O talk-show americano não demonstrava nenhuma consciência social, segundo a revista Rolling Stone, mas teve que ceder aos desejos de Lennon e Ono que assinaram a produção e a apresentação do programa durante uma semana. O casal havia se mudado para Nova York para fugir da histeria provocada pelo fim dos Beatles e da perseguição de fãs, conta James A. Mitchell, em John Lennon em Nova York – Os Anos da Revolução. Na Big Apple, eles podiam caminhar pelas ruas tranquilamente e se dedicar a outros temas como causas sociais.

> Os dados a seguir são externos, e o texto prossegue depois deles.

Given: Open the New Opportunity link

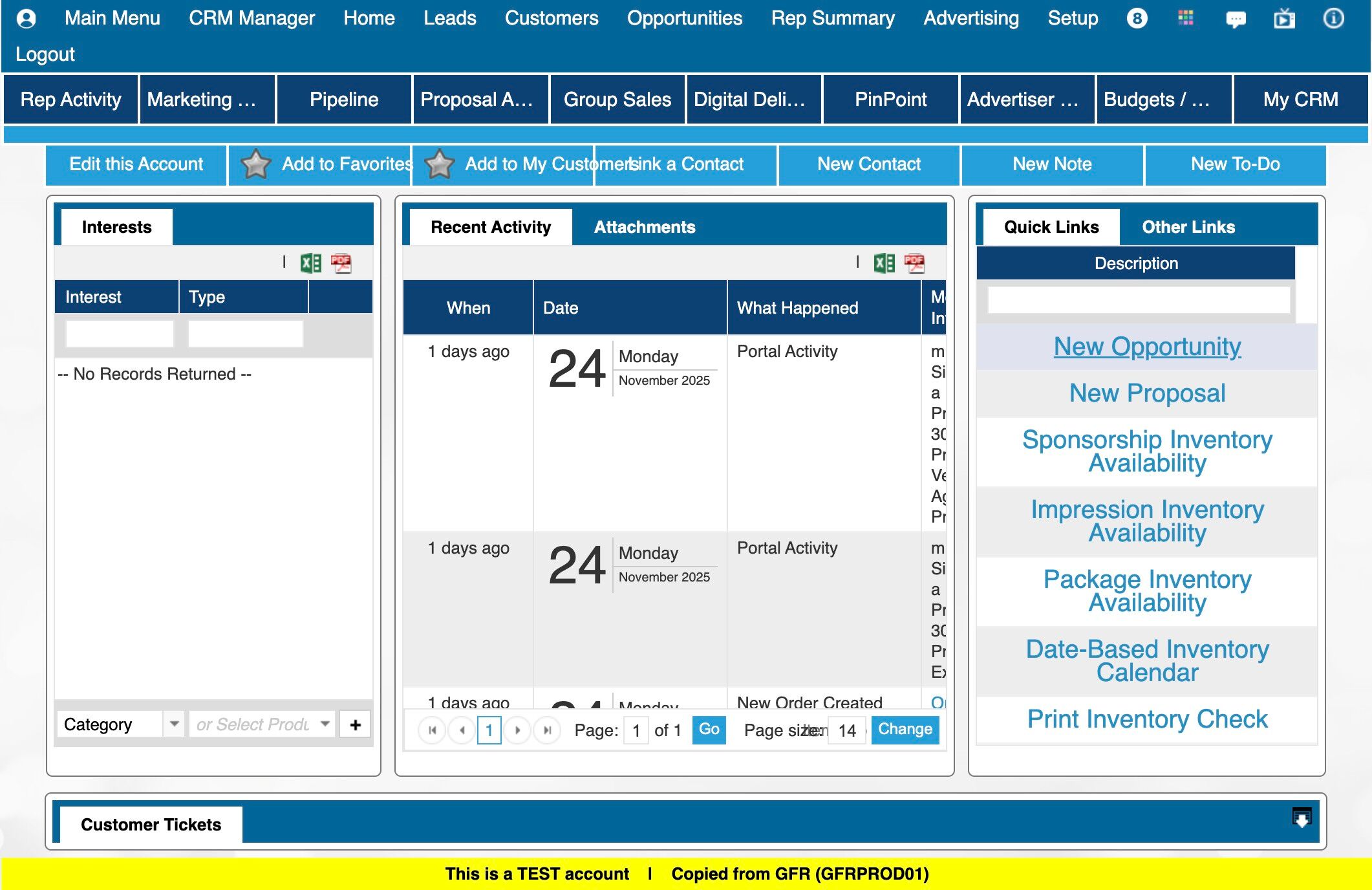Looking at the screenshot, I should click(x=1147, y=347).
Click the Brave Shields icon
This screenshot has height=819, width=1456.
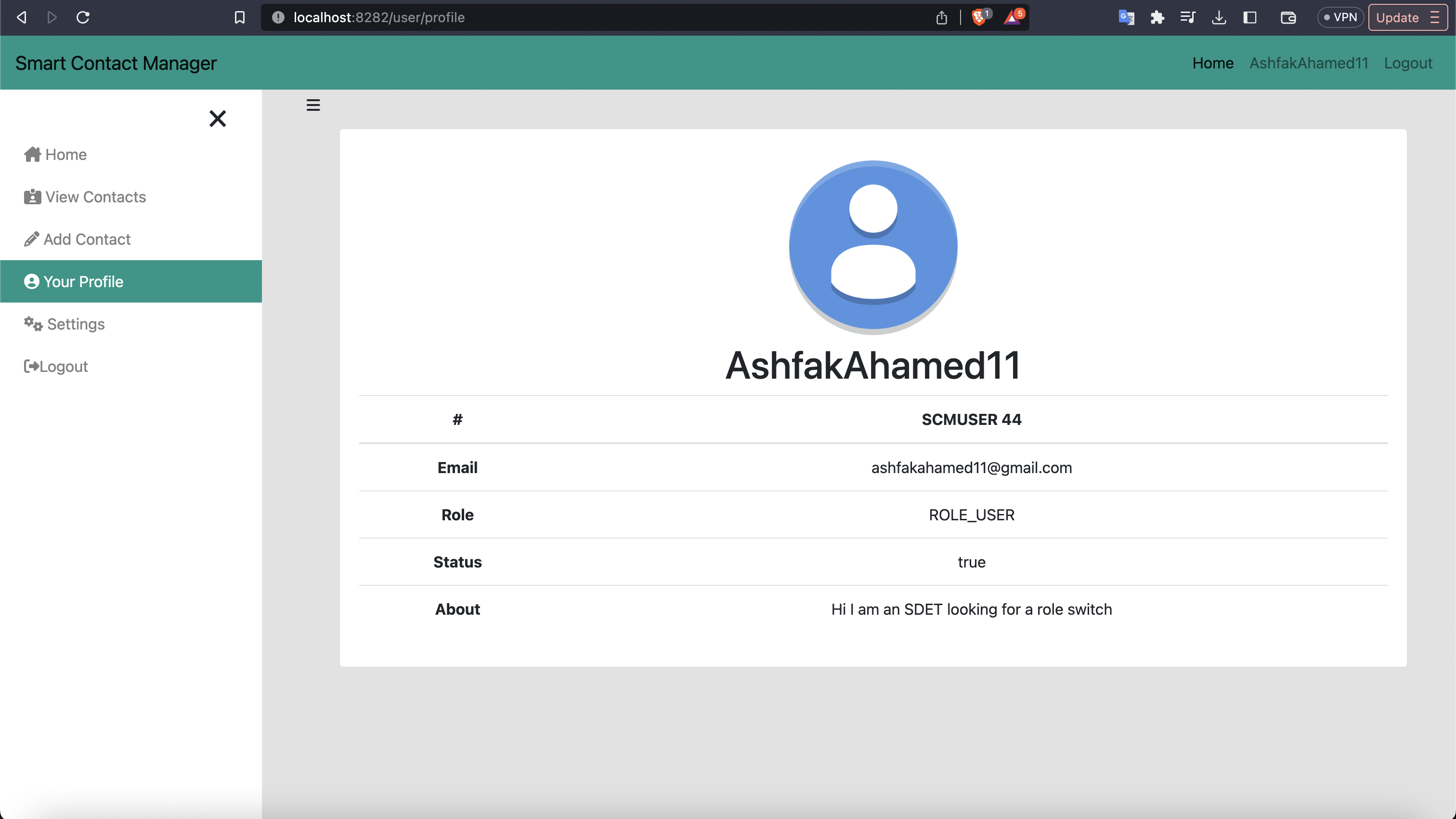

Foi esse espírito que o cantor levou para o programa de TV. De um lado, negociou e brigou por cada convidado, como um dos líderes dos Panteras Negras. Disse: “Nós acreditamos em imagens, mas deveríamos saber melhor que isso”. Seu propósito era dar uma chance a personalidades polêmicas e revolucionárias, que podiam ali expor quem realmente eram. “É tempo para que falem por si próprios e mostrem sua humanidade”, explicou ao host Mike Douglas. O envolvimento de Lennon com os movimentos sociais incomodou os Estados Unidos, que chegou a considerá-lo uma ameaça ao país. Virou desafeto de Nixon, foi espionado pelo FBI e quase teve seu greencard negado.
Por outro lado, o inglês passou também por alguns apertos com o apresentador do programa, que mostrou desconforto com alguns convidados e cometeu algumas gafes, ainda que com boa intenção. Uma delas ocorreu logo no início do show, quando Douglas assumiu o microfone, cantou Michelle e a atribuiu a John, o convidado da noite. Mitchell contou que nos bastidores o cantor teve um ataque nervoso; em frente às câmeras, foi mais polido e se limitou a dar os créditos ao ex-parceiro Paul McCartney.
Yoko permaneceu o tempo todo ao seu lado. Com sua voz fina, interagiu com Douglas, com convidados e com a plateia. Odiada pelos fãs dos Beatles e boicotada por técnicos de som, ela foi descrita no livro de Mitchell como a parceira de John “na luta pela liberdade de expressão e pela manifestação artística”. O casal conheceu-se durante uma exposição dela em Londres. “Nossas mentes se encontraram antes dos nossos corpos”, declarou o cantor no programa de Douglas. Entre as interações promovidas por Ono durante aqueles cinco episódios estava um trote do bem – uma ligação telefônica para números aleatórios para dizer simplesmente Nós te amamos a desconhecidos. Ela também fez circular uma caixa cheia de espelhos para as pessoas rirem de si. Seu objetivo era promover de uma forma tão simples uma coleção de sorrisos, todos espontâneos. Era assim que a polêmica e excêntrica mulher de Lennon esperava espalhar paz e amor, cujo gesto ela reproduziu inúmeras vezes em fotos.
No Mike Douglas Show, o casal apontou o diálogo como resposta à efervescência política e social. Viam na música e na arte – uma habilidade possuída por todos, de acordo com John e Yoko – o componente ideal para apaziguar ânimos e promover a união. Imagine. Há quatro décadas, os mesmos dilemas, um simples remédio. O mundo, infelizmente, parece que não mudou tanto assim. Continua, no mínimo, teimoso.